Search code examples
cachingtalendimpala

difference between thashoutput/input and tbufferoutput/input in Talend


I don't clearly understand the difference between using tHash and tBuffer components in Talend.

I am looking at storing the result of a tMap in Impala table and also another copy in memory (cache) and perform other transformations on this to finally write to a table.


Solution

  • They can be used for similar purposes but there's a few distinct differences between the hash and the buffer components.

    They both work by storing the result set in memory but the hash components allow you to store multiple hash objects and retrieve specific hash sets. This can be useful if you need to temporarily store multiple result sets and then join them back in some way for example transforming multiple data sources and then writing the data out in a single entry to your target. You can also append the output of one hash to another to write to the same data set.

    The buffer components only have a single append only option where multiple buffer outputs will write into the same, shared buffer. This makes it less flexible than the hash components but can still be useful for many tasks.

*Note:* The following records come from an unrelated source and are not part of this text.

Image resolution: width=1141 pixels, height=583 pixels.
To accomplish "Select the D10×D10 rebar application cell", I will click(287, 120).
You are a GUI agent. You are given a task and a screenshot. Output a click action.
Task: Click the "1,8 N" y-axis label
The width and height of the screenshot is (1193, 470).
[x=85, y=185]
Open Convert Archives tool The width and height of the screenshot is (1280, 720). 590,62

    What the buffer components offer extra over the hash components is that the buffer can be read by parent jobs to send data back up to the calling parent job. This same mechanism is also used if you want to deploy your Talend job as a web service and return data from it as shown in this tutorial.

    Other options in a similar space but more for when you start dealing with amounts of data that can't be processed in memory easily (but need to be fully contained in memory for some reason rather than being iterated on) are to use the tCache family of components that I know a few other posters here quite like (although I have yet to need). This works like the hash components but will also spill to disk if needed.

    An embedded H2 database could also be ran in memory to provide a similar effect and quite a lot more options but at the added cost of complexity in your job.